|The Spanish economy is standing firm, as the country weathers political problems to achieve a fifth consecutive year of growth.|
Spain’s economic recovery has been nothing short of remarkable, with 2018 proving to be a fifth consecutive year of growth despite slowing to a real-terms 2.5% from 3% in 2017.
The country has had its fair share of political problems, not least the crisis surrounding the secession attempt by Catalonia and corruption scandals ultimately seeing off the minority People’s Party government led by Mariano Rajoy – only to see another unstable minority installed, this time formed by socialists with Pedro Sanchez at the helm.
Political risk indicators were marked down accordingly in 2018, although it did not prevent Spain improving, indeed quite considerably, in Euromoney’s risk survey.
A whopping 18 places higher than five years ago, Spain is inching closer to becoming a tier 2 borrower, moving within the second of five categories of risk into which Euromoney puts all of the 186 countries it surveys.
Its present high tier-3 status signals it should be already A-rated in line with the views of Fitch and Standard & Poor’s, signalling Moody’s (still clutching to a BBB+ rating) is lagging behind.
This declining risk trend reflects the fact economic indicators have become more important than political ones in recent times.
That isn’t to say that political risk doesn’t have any bearing on investor returns. It depends. But in Spain’s case, robust economic growth, tighter labour markets and improving fiscal metrics are the dominating themes.
Scores for bank stability and government finances have improved – the latter reflecting the deficit narrowing to 2.7% of GDP last year despite the frustrations passing the budget that are also affecting fiscal planning for 2019, and hinting at early elections.
Economics dominating risk profile
This seems to be a dominant theme more generally influencing global markets.
In a recent research note, Thomas Harr, global head of fixed income and corporate research at Danske Bank, states that since 2011/12, “market volatility has decoupled from estimates of global political uncertainty – i.e. uncertainty about future governments’ actions.”
He believes this is partly due to too much “political noise”, for instance where public pronouncements do not have much to do with policymaking – which, incidentally, ECR includes as a risk factor.
It is his opinion that there is too much focus on politics rather than economics in analysing market volatility, and often a focus on the wrong type of political uncertainty.
He gives the example of Sweden, which was left without a government for months. This was a big focus of attention, but it had little impact on policymaking (or market returns).
At the same time, analysts tended to ignore the German car emissions scandal, which had a bigger impact.

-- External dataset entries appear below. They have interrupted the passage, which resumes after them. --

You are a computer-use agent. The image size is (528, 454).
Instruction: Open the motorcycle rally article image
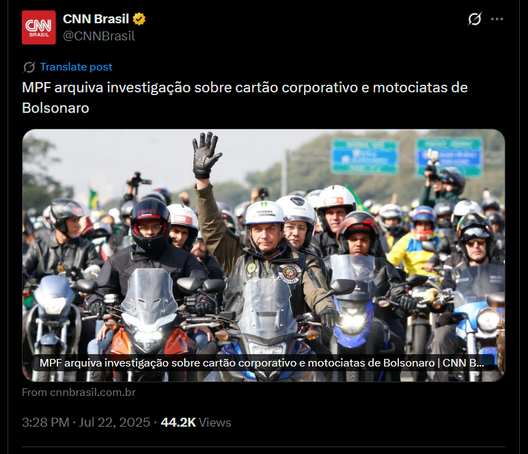[x=264, y=255]
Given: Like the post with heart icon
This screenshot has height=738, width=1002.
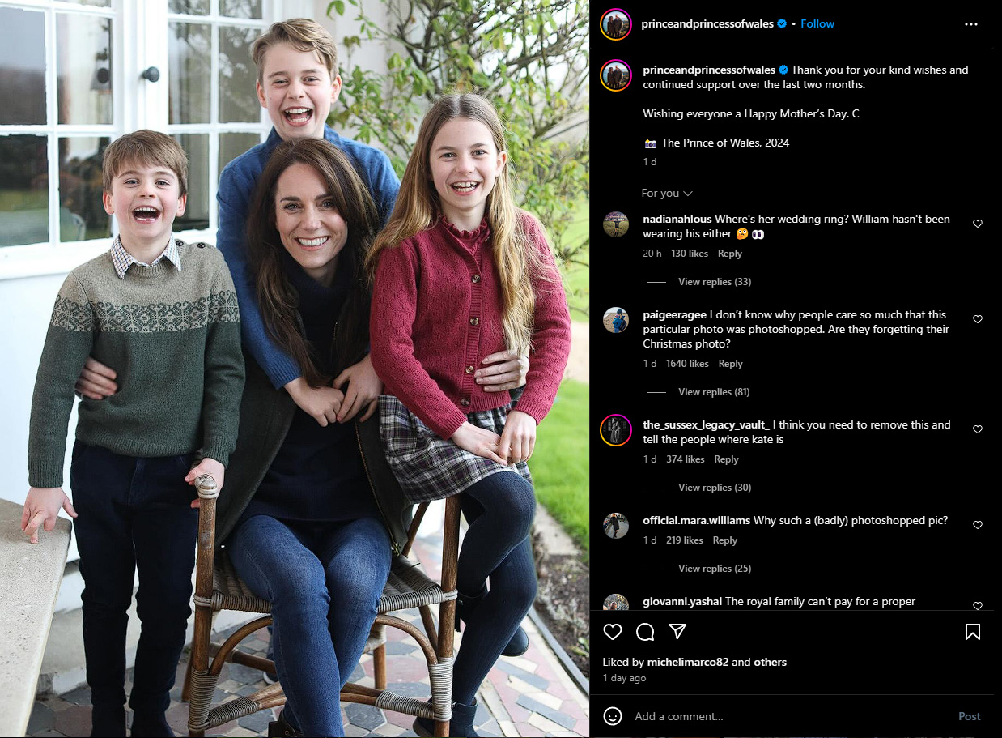Looking at the screenshot, I should point(613,631).
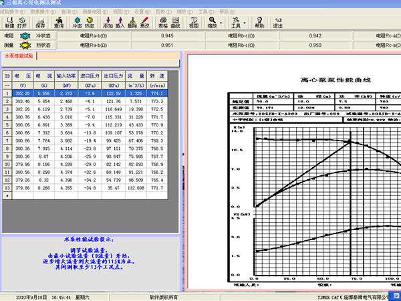Click the 查询 (Query) toolbar icon

(59, 22)
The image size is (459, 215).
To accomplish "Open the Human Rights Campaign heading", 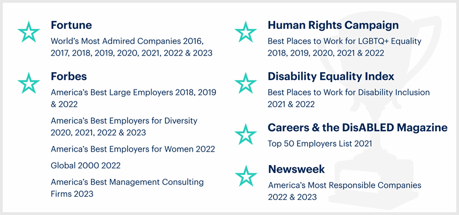I will point(333,26).
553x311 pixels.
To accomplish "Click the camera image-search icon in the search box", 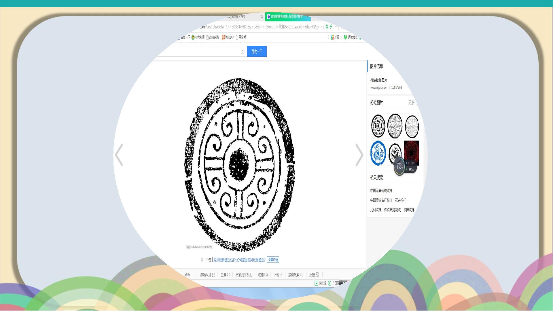I will (243, 52).
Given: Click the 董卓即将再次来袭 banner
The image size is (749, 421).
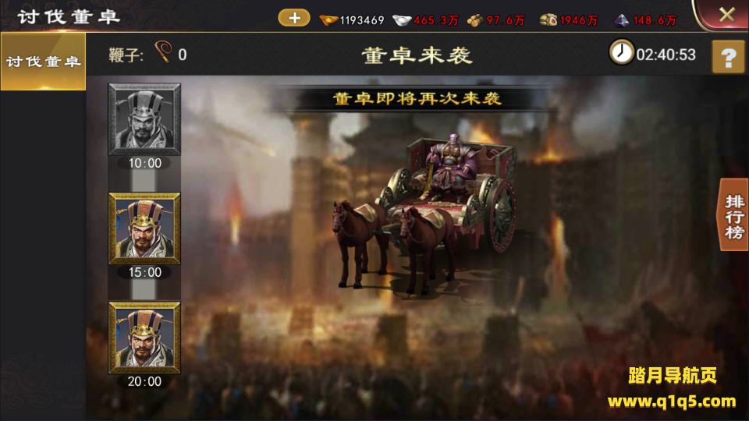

Independent country risk expert and Euromoney survey contributor, Norbert Gaillard, agrees, stating that: “political uncertainty does not necessarily transform into political risk”, as the Swedish elections underline.
He also notes the fact that even some political risk may be just noise.
Of course, some risks may have longer-term consequences, such as the election of Trump in 2016 or a no-deal Brexit – though even there it can be mitigated eventually by signing new trade deals – but there can be an overreaction to political events.
Another salient point Gaillard mentions concerns the time horizon of investors given the fact some political risks have only short-term effects.
Back to Spain
Germany and Italy have shown greater weakness in their economic indicators, but Spain is expected to see a more gradual economic slowdown, and crucially no recession, assuming there are no major shocks.
Tariff wars, a slowing China, and European policymaking – including the possibility of a no-deal Brexit – are risks to keep an eye on.
Spain’s domestic political risks could also develop unpredictably.
Yet in a country with a strong tourism sector, benefiting from a favourable external environment, Spain should outperform on the economy.
Economists at BBVA Research foresee GDP growing by 2.4% this year, and by 2% in 2020, creating roughly 800,000 more jobs over the period to bring down the unemployment rate closer to 12%.
The economy will receive support from monetary policy stimulus continuing longer than anticipated, lower oil prices and a more expansionary fiscal programme, with wage growth bolstering consumer spending.
Euro Zone Barometer, a monthly survey of independent forecasts (including BBVA’s) says fixed investment will grow by 4% this year, and with inflation and unemployment falling, consumer spending will rise by 1.8%.
Spain will also produce a current-account surplus totalling 1% of GDP, and as the deficit shrinks the gross debt burden will fall to 96% of GDP on a longer-term downward trend.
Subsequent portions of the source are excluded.